> _TASK DIRECTIONS_:
Would you write out the records below exactly as given?
- Opening Delimiter -
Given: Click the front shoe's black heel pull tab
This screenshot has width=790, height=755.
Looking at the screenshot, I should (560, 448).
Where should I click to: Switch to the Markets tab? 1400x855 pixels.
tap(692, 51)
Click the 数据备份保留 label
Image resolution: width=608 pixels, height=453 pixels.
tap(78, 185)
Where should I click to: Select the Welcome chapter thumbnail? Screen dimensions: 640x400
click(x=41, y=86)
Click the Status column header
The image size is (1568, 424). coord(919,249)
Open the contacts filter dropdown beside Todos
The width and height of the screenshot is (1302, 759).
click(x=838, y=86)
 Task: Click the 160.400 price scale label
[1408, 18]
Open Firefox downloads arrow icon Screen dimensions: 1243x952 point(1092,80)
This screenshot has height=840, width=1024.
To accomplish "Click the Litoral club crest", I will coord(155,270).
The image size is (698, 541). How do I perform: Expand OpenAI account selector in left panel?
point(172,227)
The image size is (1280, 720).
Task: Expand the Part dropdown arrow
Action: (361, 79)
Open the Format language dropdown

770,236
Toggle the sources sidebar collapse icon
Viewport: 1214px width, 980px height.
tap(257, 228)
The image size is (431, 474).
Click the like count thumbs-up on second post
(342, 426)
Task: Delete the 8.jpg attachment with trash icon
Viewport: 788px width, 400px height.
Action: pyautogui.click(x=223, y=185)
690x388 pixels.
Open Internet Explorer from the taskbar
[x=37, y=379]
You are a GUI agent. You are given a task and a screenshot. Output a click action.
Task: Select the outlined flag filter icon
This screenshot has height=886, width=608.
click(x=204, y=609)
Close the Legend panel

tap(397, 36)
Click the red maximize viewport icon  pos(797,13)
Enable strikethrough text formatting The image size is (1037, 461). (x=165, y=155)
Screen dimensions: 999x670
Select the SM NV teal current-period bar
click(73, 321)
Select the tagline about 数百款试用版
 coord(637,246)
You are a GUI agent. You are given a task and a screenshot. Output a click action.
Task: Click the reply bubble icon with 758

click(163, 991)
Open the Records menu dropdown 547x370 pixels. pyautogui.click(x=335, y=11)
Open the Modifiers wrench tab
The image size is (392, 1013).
- Closing Delimiter -
> _RESULT OF THIS EXERCISE_:
Given: Click the front shoe's black heel pull tab
This screenshot has width=790, height=755.
Looking at the screenshot, I should (560, 448).
Where should I click to: Switch to the Markets tab? 1400x855 pixels.
tap(692, 51)
Click the 数据备份保留 label
Image resolution: width=608 pixels, height=453 pixels.
tap(78, 185)
Where should I click to: Select the Welcome chapter thumbnail? Screen dimensions: 640x400
click(x=41, y=86)
Click the Status column header
The image size is (1568, 424). coord(919,249)
Open the contacts filter dropdown beside Todos
The width and height of the screenshot is (1302, 759).
click(x=838, y=86)
 Task: Click the 160.400 price scale label
[1408, 18]
Open Firefox downloads arrow icon Screen dimensions: 1243x952 point(1092,80)
This screenshot has height=840, width=1024.
To accomplish "Click the Litoral club crest", I will coord(155,270).
The image size is (698, 541). How do I perform: Expand OpenAI account selector in left panel?
point(172,227)
The image size is (1280, 720).
Task: Expand the Part dropdown arrow
Action: (361, 79)
Open the Format language dropdown

770,236
Toggle the sources sidebar collapse icon
Viewport: 1214px width, 980px height.
tap(257, 228)
The image size is (431, 474).
Click the like count thumbs-up on second post
(342, 426)
Task: Delete the 8.jpg attachment with trash icon
Viewport: 788px width, 400px height.
Action: pyautogui.click(x=223, y=185)
690x388 pixels.
Open Internet Explorer from the taskbar
[x=37, y=379]
You are a GUI agent. You are given a task and a screenshot. Output a click action.
Task: Select the outlined flag filter icon
This screenshot has height=886, width=608.
click(x=204, y=609)
Close the Legend panel

tap(397, 36)
Click the red maximize viewport icon  pos(797,13)
Enable strikethrough text formatting The image size is (1037, 461). (x=165, y=155)
Screen dimensions: 999x670
Select the SM NV teal current-period bar
click(73, 321)
Select the tagline about 数百款试用版
 coord(637,246)
You are a GUI agent. You are given a task and a screenshot. Output a click action.
Task: Click the reply bubble icon with 758

click(163, 991)
Open the Records menu dropdown 547x370 pixels. pyautogui.click(x=335, y=11)
Open the Modifiers wrench tab
The image size is (392, 1013).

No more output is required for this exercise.